Besonders Vogelweibchen brauchen zur Brutzeit zusätzliche Nährstoffe. Florian Scheiba vom NABU Bremen erklärt: "Eier produzieren und legen ist sehr energieaufwendig. Deshalb benötigen Vogelweibchen zu Beginn und während der Brutzeit energiehaltiges Futter und vor allem Kalzium."
Experten empfehlen, die Zufütterung mindestens bis Mai fortzusetzen. Auch Jungvögel profitieren vom Kalzium für ihr Wachstum und den Knochenaufbau. Als geeignetes Futter gelten: zerstoßene Eierschalen oder Muschelschalen als Kalziumquelle, getrocknete oder lebende Mehlwürmer sowie Sämereien wie Mohn, Leinsamen oder Hanf.
Von April bis Juli ist Fettfutter tabu – auch Meisenknödel. Der hohe Fettanteil ist für Jungvögel schwer verdaulich.
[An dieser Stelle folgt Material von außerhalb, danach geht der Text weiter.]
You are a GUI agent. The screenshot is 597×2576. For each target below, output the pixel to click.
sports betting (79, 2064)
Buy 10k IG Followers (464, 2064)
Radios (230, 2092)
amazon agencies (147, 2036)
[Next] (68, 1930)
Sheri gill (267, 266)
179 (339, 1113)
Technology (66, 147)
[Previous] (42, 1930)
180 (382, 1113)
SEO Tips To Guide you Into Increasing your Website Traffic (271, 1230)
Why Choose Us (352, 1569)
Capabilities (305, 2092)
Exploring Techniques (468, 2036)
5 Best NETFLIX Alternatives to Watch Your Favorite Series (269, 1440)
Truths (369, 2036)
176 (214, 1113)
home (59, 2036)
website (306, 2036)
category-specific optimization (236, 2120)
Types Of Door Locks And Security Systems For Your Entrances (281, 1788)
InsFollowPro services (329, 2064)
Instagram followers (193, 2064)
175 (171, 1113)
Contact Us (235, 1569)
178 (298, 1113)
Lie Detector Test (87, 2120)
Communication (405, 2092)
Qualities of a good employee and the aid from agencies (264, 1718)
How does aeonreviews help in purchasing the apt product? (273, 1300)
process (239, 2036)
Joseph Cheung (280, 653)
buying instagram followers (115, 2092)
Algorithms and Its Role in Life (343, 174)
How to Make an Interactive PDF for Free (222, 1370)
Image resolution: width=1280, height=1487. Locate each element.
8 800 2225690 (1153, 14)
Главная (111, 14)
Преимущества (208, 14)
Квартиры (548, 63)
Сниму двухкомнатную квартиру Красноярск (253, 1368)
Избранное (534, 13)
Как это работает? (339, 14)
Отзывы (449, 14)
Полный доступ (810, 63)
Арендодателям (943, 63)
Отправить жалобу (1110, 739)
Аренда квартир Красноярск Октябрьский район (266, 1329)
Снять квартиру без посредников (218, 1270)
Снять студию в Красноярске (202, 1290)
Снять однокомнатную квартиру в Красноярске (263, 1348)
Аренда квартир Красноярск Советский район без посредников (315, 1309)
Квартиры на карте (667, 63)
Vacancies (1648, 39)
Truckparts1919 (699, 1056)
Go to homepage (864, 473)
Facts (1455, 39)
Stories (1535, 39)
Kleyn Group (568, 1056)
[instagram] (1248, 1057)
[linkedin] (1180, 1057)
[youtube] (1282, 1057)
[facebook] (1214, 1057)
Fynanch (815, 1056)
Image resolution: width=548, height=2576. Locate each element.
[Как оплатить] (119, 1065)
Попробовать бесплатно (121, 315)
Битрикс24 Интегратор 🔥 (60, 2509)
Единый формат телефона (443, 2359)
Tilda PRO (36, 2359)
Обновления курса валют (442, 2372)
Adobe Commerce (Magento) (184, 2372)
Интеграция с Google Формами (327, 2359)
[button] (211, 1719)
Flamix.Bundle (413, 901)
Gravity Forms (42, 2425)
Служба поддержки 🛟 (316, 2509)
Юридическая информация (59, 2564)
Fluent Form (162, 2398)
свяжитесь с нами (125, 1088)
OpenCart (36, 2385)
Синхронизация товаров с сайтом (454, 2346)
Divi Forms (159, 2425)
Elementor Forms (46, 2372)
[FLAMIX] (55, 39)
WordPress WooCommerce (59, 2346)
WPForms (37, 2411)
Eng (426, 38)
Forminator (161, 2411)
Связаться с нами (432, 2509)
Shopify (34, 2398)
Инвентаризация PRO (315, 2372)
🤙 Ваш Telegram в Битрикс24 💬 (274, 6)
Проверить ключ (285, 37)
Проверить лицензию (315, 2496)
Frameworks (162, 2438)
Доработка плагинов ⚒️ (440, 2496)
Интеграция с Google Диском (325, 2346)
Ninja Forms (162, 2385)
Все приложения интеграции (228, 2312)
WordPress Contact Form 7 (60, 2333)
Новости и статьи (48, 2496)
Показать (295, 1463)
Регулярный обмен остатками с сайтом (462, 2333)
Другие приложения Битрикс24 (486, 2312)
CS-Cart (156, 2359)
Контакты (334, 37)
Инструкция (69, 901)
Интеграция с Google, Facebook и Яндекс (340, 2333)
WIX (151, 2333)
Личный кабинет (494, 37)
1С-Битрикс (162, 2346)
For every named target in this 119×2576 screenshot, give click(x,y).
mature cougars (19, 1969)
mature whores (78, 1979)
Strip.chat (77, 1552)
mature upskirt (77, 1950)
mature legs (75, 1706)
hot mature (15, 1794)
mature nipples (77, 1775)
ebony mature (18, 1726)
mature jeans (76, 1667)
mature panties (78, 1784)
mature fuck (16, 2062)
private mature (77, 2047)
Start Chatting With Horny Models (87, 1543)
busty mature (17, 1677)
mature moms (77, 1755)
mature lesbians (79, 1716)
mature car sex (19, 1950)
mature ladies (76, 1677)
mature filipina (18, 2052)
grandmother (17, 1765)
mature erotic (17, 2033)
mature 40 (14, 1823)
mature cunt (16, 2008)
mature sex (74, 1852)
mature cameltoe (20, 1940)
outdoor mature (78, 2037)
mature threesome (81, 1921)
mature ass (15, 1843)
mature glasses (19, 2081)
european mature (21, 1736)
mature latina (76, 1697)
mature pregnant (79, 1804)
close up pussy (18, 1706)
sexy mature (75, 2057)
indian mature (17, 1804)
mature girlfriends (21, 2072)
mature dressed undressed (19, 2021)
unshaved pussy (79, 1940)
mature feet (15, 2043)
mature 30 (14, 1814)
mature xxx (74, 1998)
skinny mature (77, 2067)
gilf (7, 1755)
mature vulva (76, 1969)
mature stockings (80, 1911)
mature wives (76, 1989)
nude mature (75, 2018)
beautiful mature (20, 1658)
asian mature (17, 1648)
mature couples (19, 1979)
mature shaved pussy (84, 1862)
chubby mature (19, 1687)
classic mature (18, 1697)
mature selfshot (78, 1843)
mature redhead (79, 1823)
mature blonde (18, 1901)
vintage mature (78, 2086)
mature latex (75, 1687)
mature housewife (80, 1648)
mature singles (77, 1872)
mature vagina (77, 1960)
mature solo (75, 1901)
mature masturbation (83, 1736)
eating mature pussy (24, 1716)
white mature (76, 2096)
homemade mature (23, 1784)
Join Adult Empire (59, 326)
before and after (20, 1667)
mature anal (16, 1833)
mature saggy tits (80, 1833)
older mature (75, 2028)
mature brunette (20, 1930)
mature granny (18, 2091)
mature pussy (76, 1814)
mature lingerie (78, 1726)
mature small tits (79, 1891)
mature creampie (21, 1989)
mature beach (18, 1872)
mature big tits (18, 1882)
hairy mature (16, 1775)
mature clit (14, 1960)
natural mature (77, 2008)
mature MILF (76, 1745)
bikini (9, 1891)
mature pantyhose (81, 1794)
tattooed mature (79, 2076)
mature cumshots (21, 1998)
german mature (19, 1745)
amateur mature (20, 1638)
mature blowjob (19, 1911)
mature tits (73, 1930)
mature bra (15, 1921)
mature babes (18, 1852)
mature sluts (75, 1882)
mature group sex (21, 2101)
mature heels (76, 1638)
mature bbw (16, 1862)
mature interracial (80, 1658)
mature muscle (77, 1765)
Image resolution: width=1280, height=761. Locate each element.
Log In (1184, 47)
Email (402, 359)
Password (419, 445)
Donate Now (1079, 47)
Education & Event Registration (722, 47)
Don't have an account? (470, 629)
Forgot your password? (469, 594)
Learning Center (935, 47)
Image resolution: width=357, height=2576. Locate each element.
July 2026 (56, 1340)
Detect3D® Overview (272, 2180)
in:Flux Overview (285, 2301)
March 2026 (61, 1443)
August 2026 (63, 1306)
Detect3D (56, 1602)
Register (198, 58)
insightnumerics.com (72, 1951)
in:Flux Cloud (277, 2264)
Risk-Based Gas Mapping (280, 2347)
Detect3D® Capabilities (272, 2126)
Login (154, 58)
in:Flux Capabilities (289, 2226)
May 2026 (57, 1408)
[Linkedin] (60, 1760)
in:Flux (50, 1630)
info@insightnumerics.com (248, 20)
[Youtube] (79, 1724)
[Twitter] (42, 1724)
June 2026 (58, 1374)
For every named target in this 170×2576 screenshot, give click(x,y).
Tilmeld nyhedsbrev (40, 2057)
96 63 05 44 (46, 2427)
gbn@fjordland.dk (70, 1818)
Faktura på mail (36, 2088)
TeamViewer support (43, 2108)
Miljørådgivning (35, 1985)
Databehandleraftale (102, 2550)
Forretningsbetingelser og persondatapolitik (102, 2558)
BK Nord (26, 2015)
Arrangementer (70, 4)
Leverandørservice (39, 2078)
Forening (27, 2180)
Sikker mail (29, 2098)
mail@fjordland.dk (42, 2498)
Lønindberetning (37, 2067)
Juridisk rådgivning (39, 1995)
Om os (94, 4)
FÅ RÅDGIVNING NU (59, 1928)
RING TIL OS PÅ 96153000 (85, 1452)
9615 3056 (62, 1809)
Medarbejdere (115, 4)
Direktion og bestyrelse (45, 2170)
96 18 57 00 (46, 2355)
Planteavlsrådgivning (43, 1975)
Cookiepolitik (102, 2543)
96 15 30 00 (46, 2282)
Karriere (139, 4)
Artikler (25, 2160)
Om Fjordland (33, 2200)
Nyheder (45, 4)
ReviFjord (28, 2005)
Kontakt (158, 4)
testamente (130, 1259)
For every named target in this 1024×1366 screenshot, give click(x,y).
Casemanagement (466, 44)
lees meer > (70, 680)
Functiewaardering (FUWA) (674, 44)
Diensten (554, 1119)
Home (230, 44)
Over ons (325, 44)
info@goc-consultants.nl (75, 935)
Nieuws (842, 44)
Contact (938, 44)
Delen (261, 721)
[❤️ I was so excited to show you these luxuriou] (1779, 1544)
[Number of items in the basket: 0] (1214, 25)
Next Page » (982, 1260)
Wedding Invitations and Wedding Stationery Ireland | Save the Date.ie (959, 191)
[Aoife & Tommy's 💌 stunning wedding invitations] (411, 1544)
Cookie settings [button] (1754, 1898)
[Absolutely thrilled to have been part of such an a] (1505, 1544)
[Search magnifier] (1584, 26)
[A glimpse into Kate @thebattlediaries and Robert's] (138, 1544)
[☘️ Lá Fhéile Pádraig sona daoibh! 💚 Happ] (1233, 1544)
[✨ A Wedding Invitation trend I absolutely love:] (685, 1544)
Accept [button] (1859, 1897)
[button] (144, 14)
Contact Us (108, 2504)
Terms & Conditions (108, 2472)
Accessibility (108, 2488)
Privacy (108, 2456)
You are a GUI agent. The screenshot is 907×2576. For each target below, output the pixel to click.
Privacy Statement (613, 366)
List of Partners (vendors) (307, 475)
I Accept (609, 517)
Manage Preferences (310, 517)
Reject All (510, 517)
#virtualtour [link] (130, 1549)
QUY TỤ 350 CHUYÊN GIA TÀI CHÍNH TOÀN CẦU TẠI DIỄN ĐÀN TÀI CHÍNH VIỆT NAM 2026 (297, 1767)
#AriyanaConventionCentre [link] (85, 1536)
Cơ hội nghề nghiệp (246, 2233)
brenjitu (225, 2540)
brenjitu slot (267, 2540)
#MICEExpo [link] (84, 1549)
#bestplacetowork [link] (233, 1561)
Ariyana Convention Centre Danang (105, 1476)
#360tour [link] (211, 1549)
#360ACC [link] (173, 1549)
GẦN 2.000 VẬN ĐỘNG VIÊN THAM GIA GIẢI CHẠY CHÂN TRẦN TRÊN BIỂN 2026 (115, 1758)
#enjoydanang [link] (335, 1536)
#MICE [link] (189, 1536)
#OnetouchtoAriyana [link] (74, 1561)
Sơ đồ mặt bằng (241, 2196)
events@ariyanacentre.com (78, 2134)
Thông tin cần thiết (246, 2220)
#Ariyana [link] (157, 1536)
Brot und Essensreste sind ganzjährig ungeeignet, da sie schädliche Salze enthalten können.
Ein unterschätzter Tipp: Futterhäuschen und Tränken sollten täglich mit heißem Wasser gereinigt werden. Wenn du die Fütterung im späten Frühjahr beenden möchtest, lass das Angebot langsam über mehrere Wochen auslaufen.